- Theatrical release poster
- Directed by: Colin Minihan
- Screenplay by: Tad Daggerhart; Nick Simon;
- Story by: Nick Simon; Daniel Meersand; Tad Daggerhart;
- Produced by: Nathan Klingher; Ford Corbett; Joshuah Harris; Jib Polhemus;
- Starring: Justin Long; Kate Bosworth; Mila Harris; Katherine McNamara; Brittany Allen; Keir O'Donnell; Norbert Leo Butz;
- Cinematography: Bradley Stuckel
- Edited by: Colin Minihan
- Music by: Brittany Allen
- Production companies: Captone Studios; Gramercy Park Media; Source Management Production;
- Distributed by: Aura Entertainment
- Release dates: September 20, 2025 (Fantastic Fest); October 3, 2025;
- Running time: 92 minutes
- Country: United States
- Language: English

= Coyotes (film) =

2025 film by Colin Minihan

Coyotes is a 2025 American comedy-horror thriller film directed and edited by Colin Minihan. It stars Justin Long, Kate Bosworth, Mila Harris, Katherine McNamara, Brittany Allen, Keir O'Donnell, and Norbert Leo Butz. It had its world premiere at Fantastic Fest on September 20, 2025, before a theatrical release on October 3, 2025.

==Plot==
A family must fight for their lives while trapped in their Hollywood Hills home as a pack of coyotes targets them".

==Production==
Coyotes was directed by Colin Minihan from a screenplay by Tad Daggerhart and Nick Simon, and story by Simon,
Daggerhart, and Daniel Meers. It was produced by Captone Studios, Nathan Klingher, Ford Corbett, and Joshua Harris for Gramercy Park Media, and Jib Polhemus for Source Management and Production. Funding was done by Magnetic Labs. Real-life couple Justin Long and Kate Bosworth were cast in the leading roles. Long initially declined the script due to his involvement with the short film Fur Babies for the horror anthology V/H/S/Beyond (2024). After Bosworth read the script, she encouraged him to reconsider it as a potential starring role. Mila Harris, Katherine McNamara, Brittany Allen, Keir O'Donnell, and Norbert Leo Butz co-star. Allen also composed the score.
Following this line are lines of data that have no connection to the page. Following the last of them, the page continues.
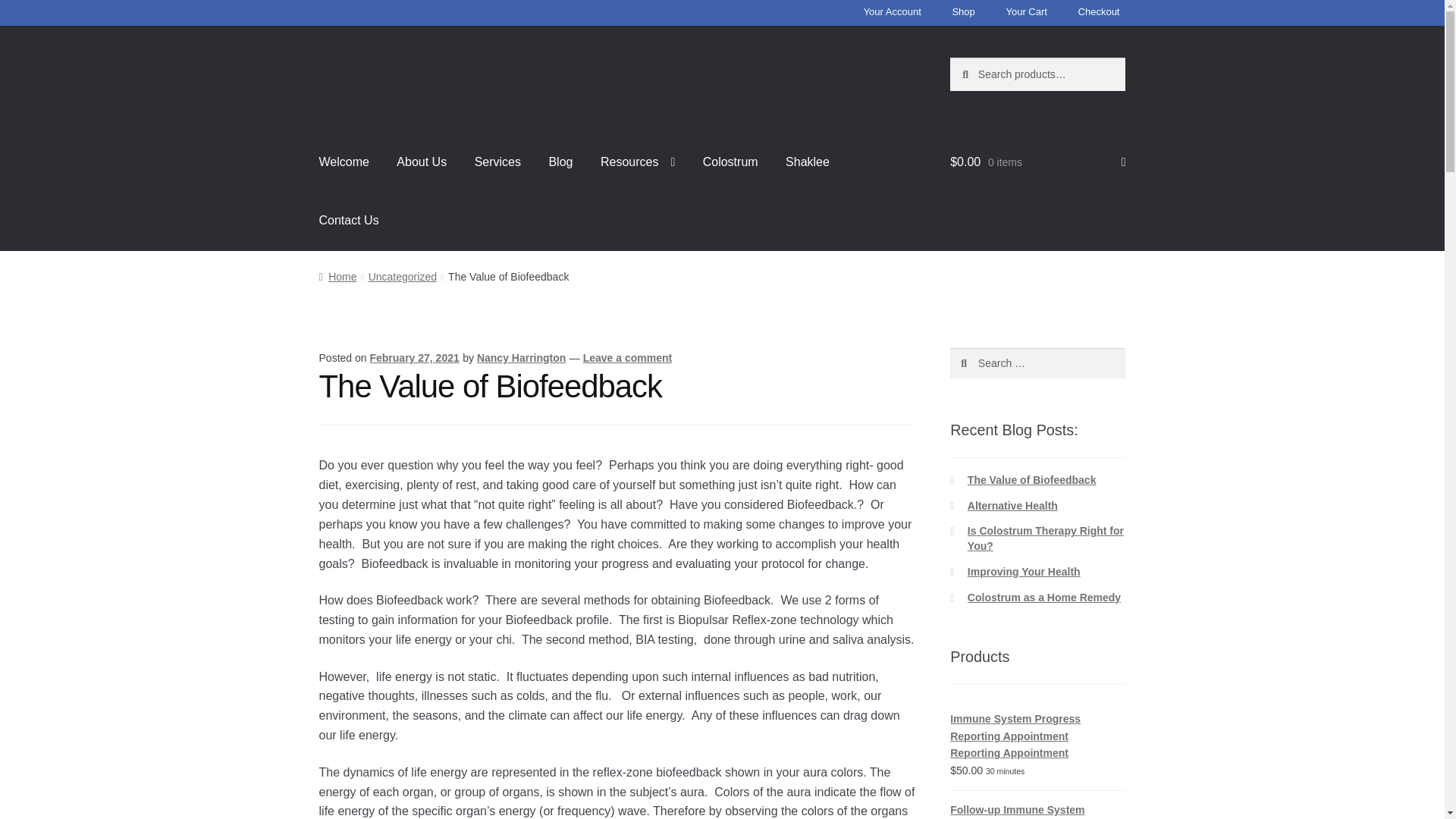
View your shopping cart (1037, 161)
Contact Us (349, 220)
Checkout (1098, 13)
Your Cart (1025, 13)
Resources (637, 161)
Services (497, 161)
Shop (961, 13)
Shaklee (807, 161)
Blog (560, 161)
About Us (421, 161)
Your Account (892, 13)
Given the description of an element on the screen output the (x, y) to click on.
Financed by Capstone Studios and Magnetic Labs, principal photography took place between November and December 2024 in Bogotá, Colombia.

==Release==
In August 2025, Aura Entertainment acquired the U.S. distribution rights and released it on October 3, 2025. It had its world premiere at Fantastic Fest on September 20, 2025. The U.K. and Ireland rights were secured by Signature Entertainment.

==Reception==

William Bibbiani of The Wrap considered the film a "failed opportunity", noting that while the explanation for the coyote attacks was coherent, the lack of a stronger thematic connection made the narrative feel "arbitrary". He wrote, "Still, Colin Minihan knows how to make a gnarly horror film".

RogerEbert.com's Brian Tallerico awarded the film a score of two out of four, describing it a missed opportunity. He criticized the depiction of the coyotes, suggesting they appeared to be created by A.I. software. He wrote, "They don't move in a normal, threatening way, never really looking like they're sharing the same space with the characters. If you're willing to overlook the "fake-otes" and the occasionally lame stabs at humor, there are some memorable deaths in Coyotes, and likable enough performances from most of the ensemble".